According to Charise L. Cheney, the doctrine of Yakub has had a significant influence in rap culture, mentioning several rappers. She argues that the rapper Kam (a member of the NOI), in his 1995 song "Keep tha Peace", uses the Yakub doctrine in order to explain black-on-black crime and gang violence in American inner cities, noting the lyrics:

I'm really not knowin' who to blame or fault / for this tension / I mention this gump / Yakub's cavey / the blue-eyed punk / playin' both sides against each other / now that's the real mutha[fucka]

She also notes Grand Puba's 1990 lyric, in which he announces that "his calling was to bring enlightenment to black people and an end to white domination" saying "Here comes the god to send the devil right back to his cave. [...] We're gonna drop the bomb on the Yakub crew". Chuck D of Public Enemy also refers to the story in his song "Party for Your Right to Fight", referring to the Yakub story by attributing the deaths of African American radicals to the "grafted devils" conspiring against the "Black Asiatic Man". In his 2014 freestyle rap "We Made It," a duet with Jay Electronica, Jay-Z raps "I'm ready to chase the Yakub back into caves," meaning that he wants to drive the evil race Yakub created back into the caves from which they originated.

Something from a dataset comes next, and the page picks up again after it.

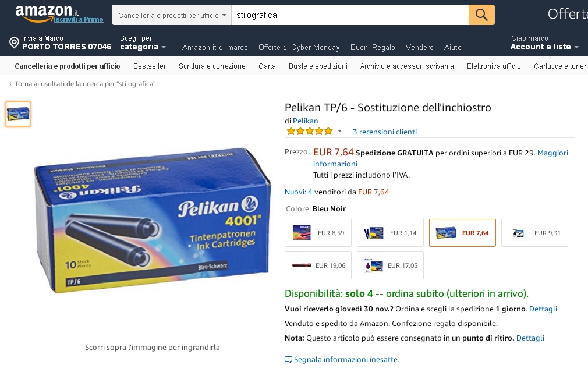588x372 pixels.
Task: Pick the EUR 17,05 ink bottle variant
Action: coord(390,265)
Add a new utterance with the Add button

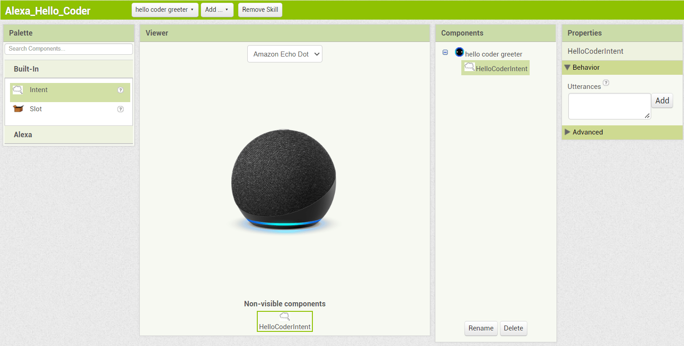(x=662, y=100)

Since the mid-2010s, 4chan began circulating Internet memes of Yakub with a bulbous head that were derived from Nuwaubian visual art. The figure became part of right-wing meme culture. In 2023, cartoonist Frank Edward published a graphic novel called Yakub: The Father of the White Devil Race. His retelling is faithful to the Nation of Islam's myth, but with Yakub reframed as a hero. Knight credits Edward's book with much of the online right's fascination with Yakub. Knight says white supremacists' fascination with the NOI is "curious" but well-established, noting that American Nazi Party leader George Lincoln Rockwell attended NOI events and Wyatt Kaldenberg's encounters with the group led him to seek out an Aryanist religion. References to Yakub have become more prominent on Generation Z social media, to the confusion of older people. Knight cites Yakub's "new life" through memes as an example of "weaponized irony."